Northrop Grumman's air-launched Pegasus XL will carry Katalyst Space Technologies' LINK spacecraft on June 30 to rendezvous with NASA's Neil Gehrels Swift Observatory and tow it to a stable orbit. For decision-makers, it is a rare near-term, private servicing play with a clear financial and technical test behind it.
NASA is sending a private robotic spacecraft to save the Neil Gehrels Swift Observatory from a fate that is both mundane and brutal: burning up in Earth's atmosphere.
On June 30, Northrop Grumman will fly the Pegasus XL rocket for the very last time early Tuesday morning, launching the Swift Boost mission on a schedule set for 6:23 a.m. EDT (1023 GMT). The mission’s entire purpose is blunt. Swift’s orbit has begun to dip dangerously low, and recent solar activity has increased atmospheric drag at higher low-earth orbit altitudes, pushing the spacecraft toward impending destruction. Since Swift was not designed to be serviced and lacks the thrusters needed to raise its own orbit, NASA is betting on a workaround that is different from anything that typically happens in orbit: capture it with a robotic arm system and gently tow it back.
LINK, built by Arizona-based Katalyst Space Technologies, will take off from Bucholz Army Airfield at Kwajalein Atoll in the Marshall Islands, secured to Northrop Grumman’s L-1011 Stargazer jet. The procedure is almost like sending a rocket to the sky using an airplane as the runway. The Pegasus rocket will be released once Stargazer reaches about 39,000 feet (12,000 meters), traveling at Mach 0.82. Five seconds later, the engine will ignite and Pegasus will ascend. Pegasus is a three-stage, solid rocket-propelled launch vehicle, 55 feet in length (16.9 meters), with the capacity to deliver up to 1,000 pounds (454 kg) into low-earth orbit. After separation, the rocket’s stages ignite in sequence to reach its intended altitude in about 10 minutes.
The choice of Pegasus is not just a logistics quirk. It is also a time and access story. NASA is effectively running out of margin for Swift. Swift’s $500 million observatory was launched in November 2004 to study gamma-ray bursts and other high-energy events, and while it has operated for more than 20 years, it still provides scientific value. But orbit mechanics do not care about mission history. As atmospheric drag rises, the path towards loss accelerates at the edges of higher LEO. NASA chose Pegasus for this mission in part because its air-launched deployment gives flexibility to enter hard-to-reach orbital inclinations that some major spaceports cannot support as easily. For this rescue, that matters: LINK is being targeted to reach Swift’s low 20.6-degree inclination relative to Earth’s equator.

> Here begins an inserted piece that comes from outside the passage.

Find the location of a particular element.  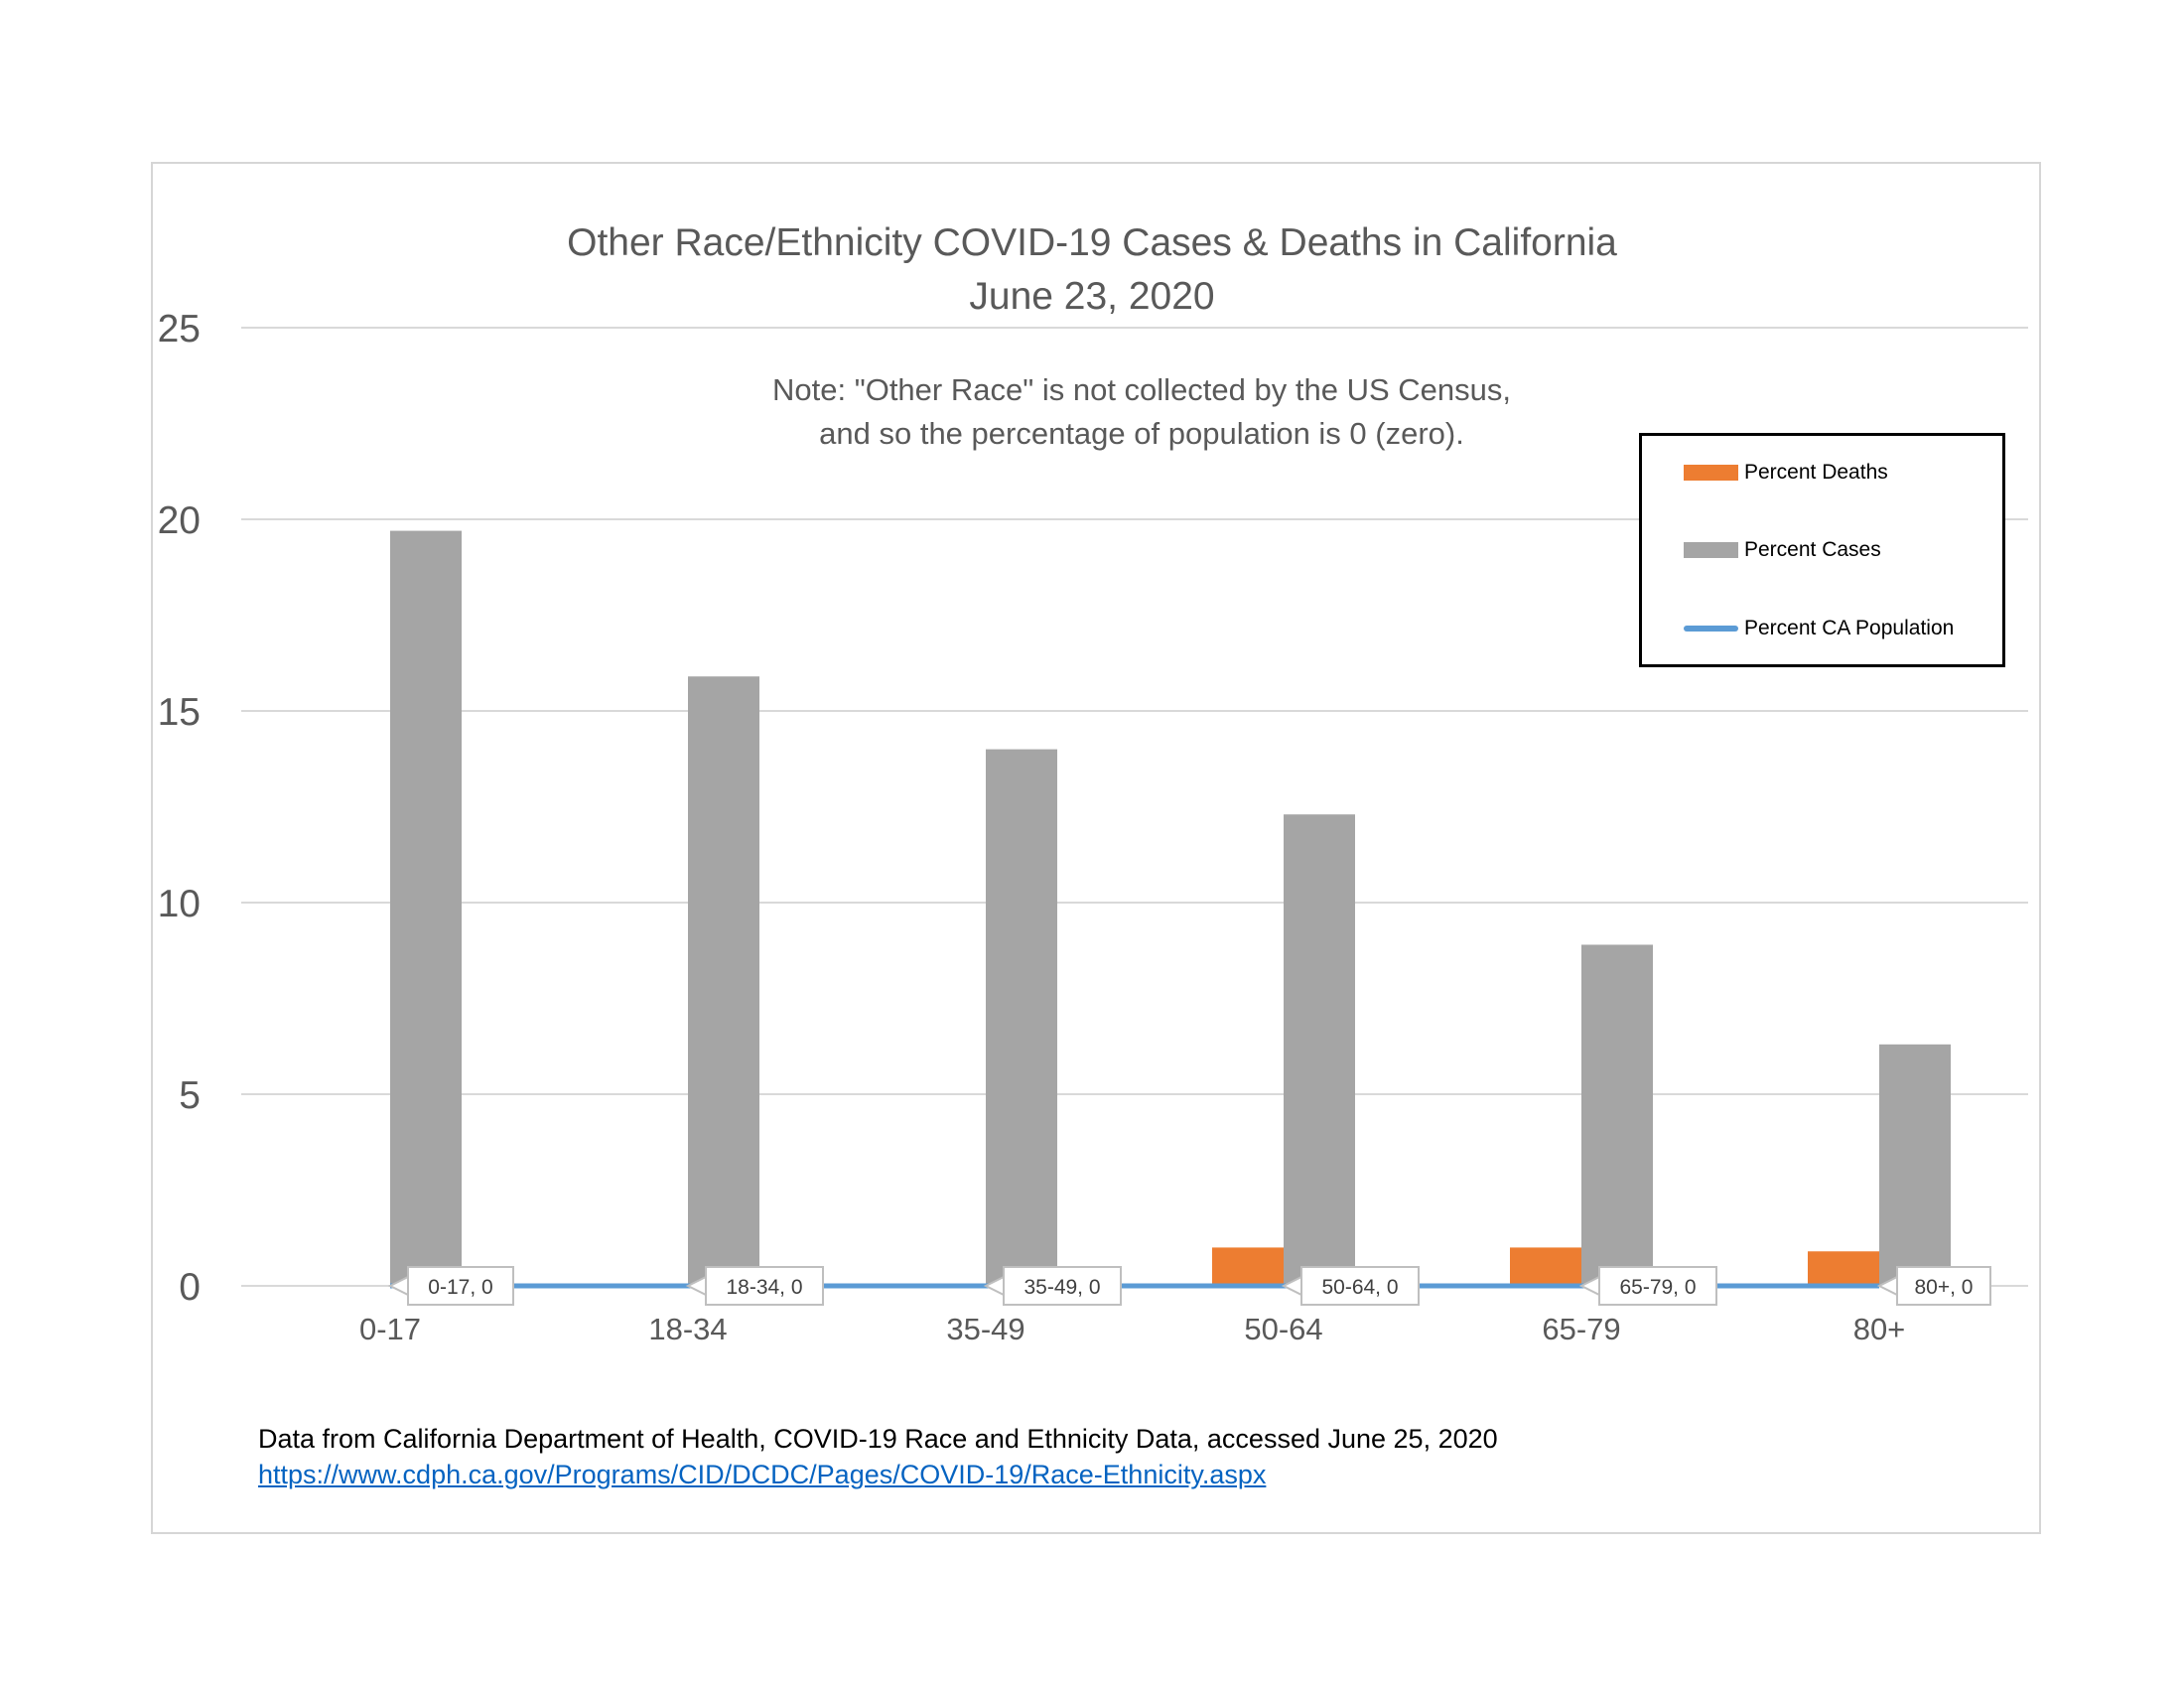

y-tick-label: 10 is located at coordinates (179, 904).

Once Pegasus releases LINK into space, the Katalyst spacecraft has to do the hard part: find Swift, then grapple it. After release from Pegasus’ payload bay and initial system checkouts, LINK will begin a long course to rendezvous with the observatory. Before any grab is attempted, LINK will spend two to three weeks performing observations of Swift to assess optimal grapple points. That observation window is a quiet but important reminder of why this is not a quick cinematic grab-and-go. Robotic servicing, especially when the target is an uncrewed U.S. government satellite that was never built for servicing, requires planning, alignment, and careful capture choices.

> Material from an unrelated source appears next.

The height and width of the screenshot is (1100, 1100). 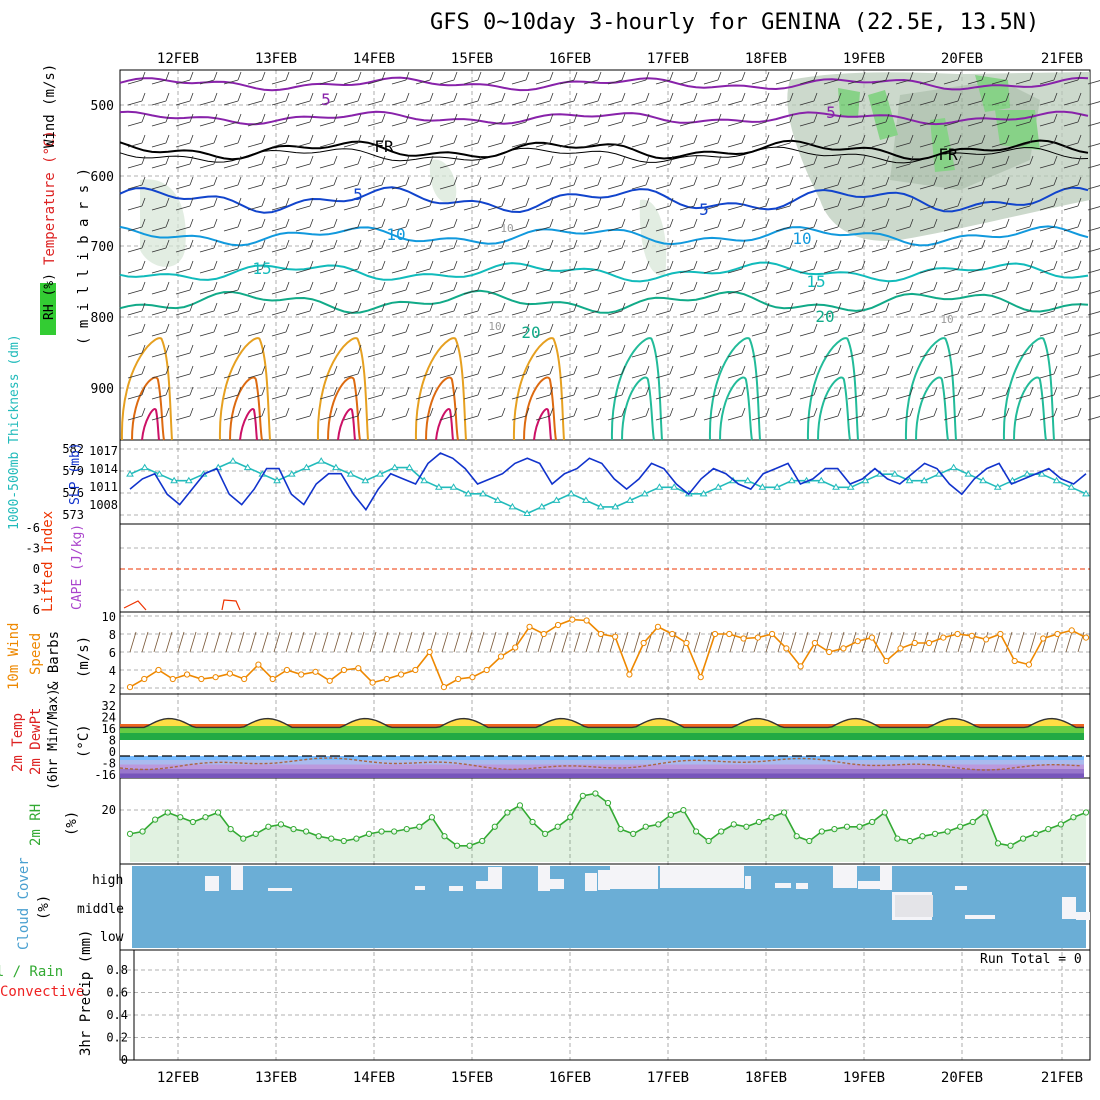 I want to click on precip-tick: 0.6, so click(x=117, y=993).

LINK is about 4.9 feet (1.5 m) tall and equipped with three robotic arms built to capture Swift, which stretches about 12.7 feet (3.9 m). After Swift is secured, LINK will fire a set of gentle ion thrusters that slowly raise the pair’s orbit over the next several months. The operational goal is to return Swift to its original altitude of about 373 miles (600 km). NASA’s expectation is that this will extend the observatory’s life expectancy by a number of years, assuming its systems continue to operate as designed.

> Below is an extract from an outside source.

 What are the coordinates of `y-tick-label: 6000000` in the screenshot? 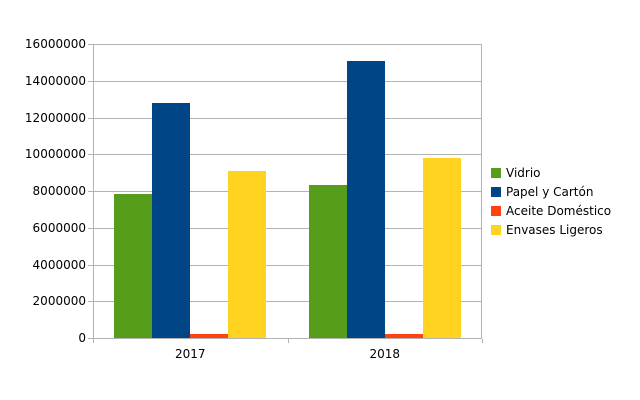 It's located at (59, 228).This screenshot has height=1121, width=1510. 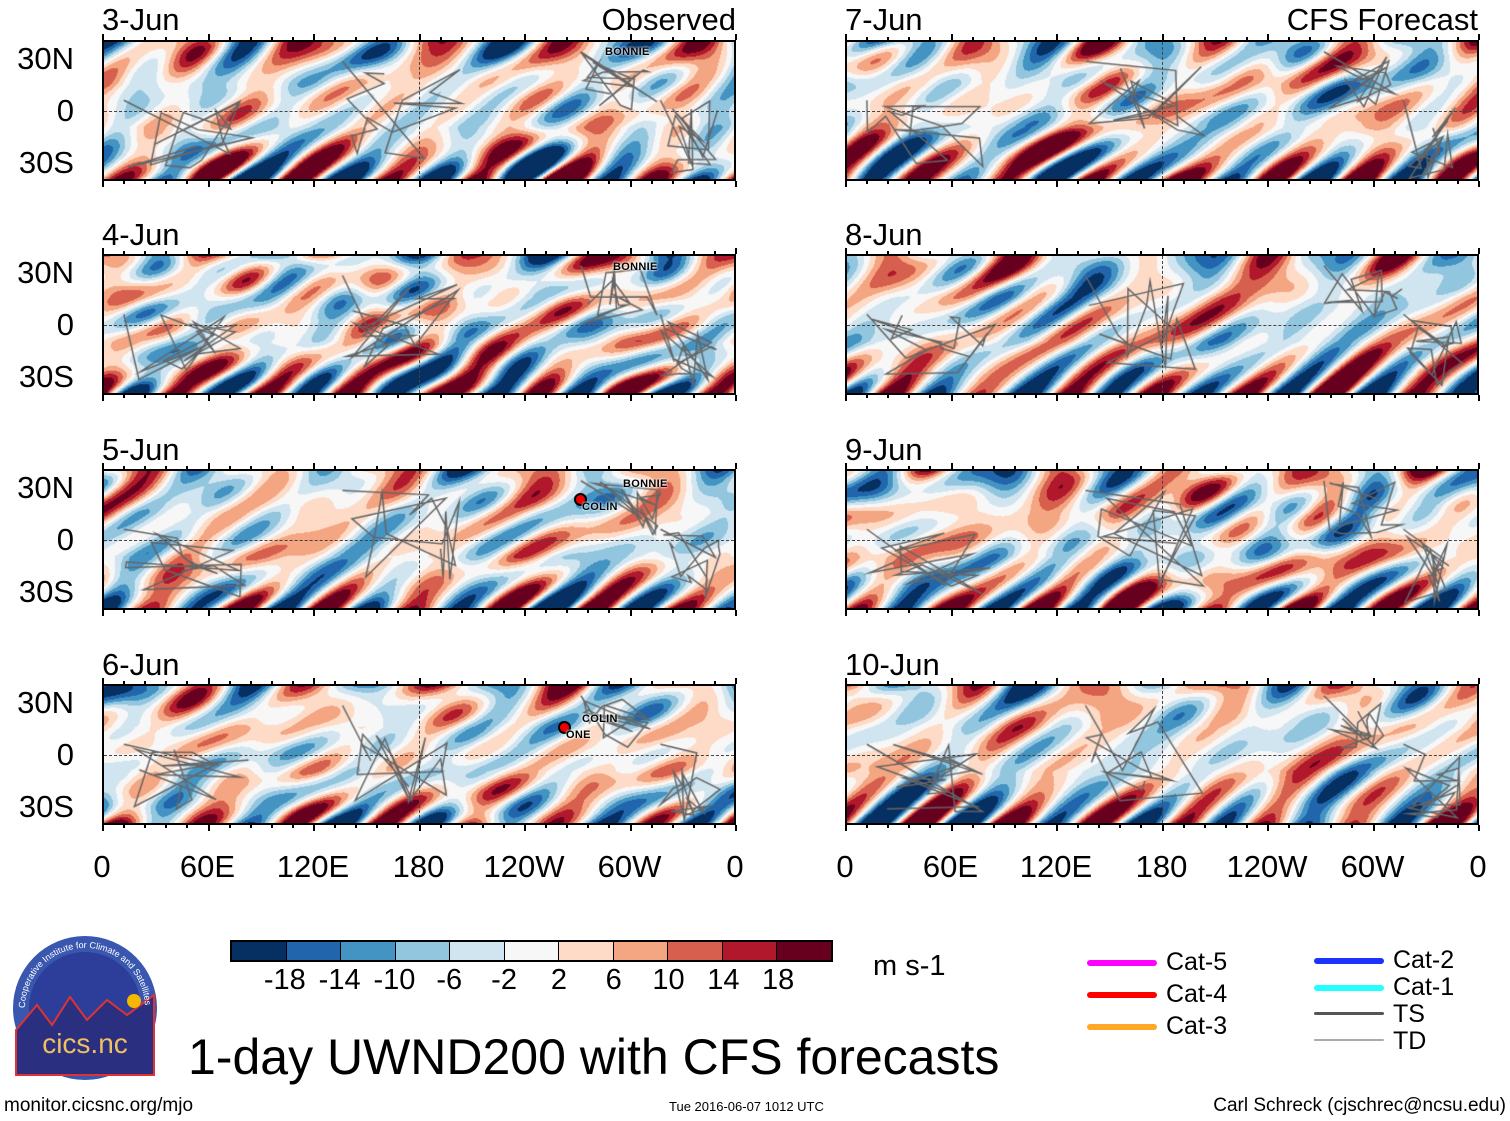 What do you see at coordinates (1197, 1026) in the screenshot?
I see `legend-label: Cat-3` at bounding box center [1197, 1026].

This mission is also a budget signal and a capability test. Even with urgency and relatively short notice, the entire Swift rescue mission and launch only cost NASA $30 million. NASA frames the logic on the Swift Boost mission page: while NASA could have allowed Swift to re-enter the atmosphere, the situation presented an opportunity to demonstrate a key capability for the future of space exploration. NASA also says this daring approach extends Swift’s scientific lifetime and is more affordable than replacing the observatory’s unique capabilities.
Finally, the selection and timing underscore how unusual this is. NASA selected Katalyst for the task in September 2025, with less than a year to carry out LINK’s design, manufacture, and testing. LINK is also poised to be the first private spacecraft to attempt to capture an uncrewed U.S. government satellite. That “first” matters beyond the mission timeline. It is an executable reference point for how public agencies and private providers might handle life extension, orbital risk, and on-orbit servicing when the original hardware cannot do anything to save itself.